SOURCE EXTRACT.
* * * * * * * * *
State v. Hebert

[EDITORS' NOTE: THIS PAGE CONTAINS HEADNOTES. HEADNOTES ARE NOT AN OFFICIAL PRODUCT OF THE COURT, THEREFORE THEY ARE NOT DISPLAYED.] *Page 211 Appellant was convicted of manufacturing intoxicating liquor for beverage purposes, and was sentenced to pay a fine and be imprisoned. The record contains eight bills of exception, presenting seven complaints.

The first complaint is that the district judge overruled appellant's plea to the jurisdiction of the court, based upon the fact that he had been indicted by the federal grand jury for a violation of the Volstead Act (U.S. Comp. St. Ann. Supp. 1923, § 10138 1/4 et seq.) in the same alleged transaction for which he was indicted and was about to be put on trial for violation of the Hood Law (Act 39 of Ex. Sess. 1921, p. 42). The plea was founded upon the idea that the prosecution in the federal court for an alleged violation of the Volstead Act, and in the state court for an alleged violation of the Hood Law, for one and the same alleged manufacturing of intoxicating liquor, violated the constitutional guaranty against a double prosecution for one offense.

The point was decided the other way, by the Supreme Court of the United States, in *Page 212 United States v. Vito Lanza et al., 260 U.S. 377, 43 S. Ct. 141, 67 L. Ed. 314.

The second complaint is that the judge refused to compel the district attorney to produce in court the intoxicating liquor which appellant was accused of having manufactured, and the apparatus which he was accused of having used.

It is not essential to a valid conviction for the offense of manufacturing intoxicating liquor for beverage purposes that either the liquor itself or the apparatus with which it was made should be offered in evidence or produced in court.

The third complaint is that the judge overruled appellant's objection to the state's putting him on trial, or offering any evidence in the case, without first producing the search warrant on which his residence was searched.

The evidence on which the prosecution was based was obtained by federal officers, who searched plaintiff's premises under authority of a warrant from the federal court. There is no merit in the argument that the evidence obtained in that way was not admissible in the prosecution in the state court.

The fourth complaint is that the district attorney was allowed to amend the bill of particulars which he had furnished in response to a motion by appellant's counsel, by changing the designation of the place where the intoxicating liquor was alleged to have been manufactured.

There are three reasons why the complaint is not serious. The change of location of the alleged manufacturing outfit was very slight in point of distance; the amendment of the bill was made before the trial had commenced; and the attorney for defendant did not ask for a continuance of the case, or announce that the amendment of the bill affected his defense in any way.

The fifth complaint is that the judge overruled defendant's objection to going to *Page 213 trial without an allegation, either in the indictment or in the bill of particulars, that the alleged manufacturing of liquor was done without a permit.
* * * * * * * * *
SUPPLIED DATA.
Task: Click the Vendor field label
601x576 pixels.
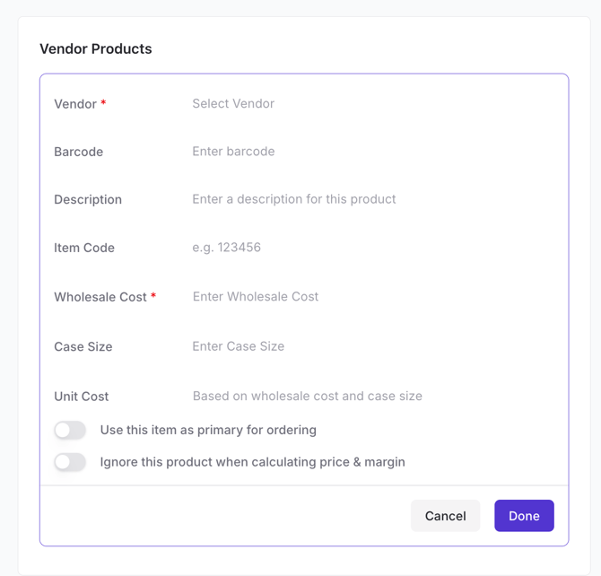Action: click(75, 104)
* * * * * * * * *
REQUIREMENTS. In the State v. Hebert opinion, who obtained the evidence on which the prosecution was based?

TASK RESPONSE. Federal officers, who searched the premises under a warrant from the federal court.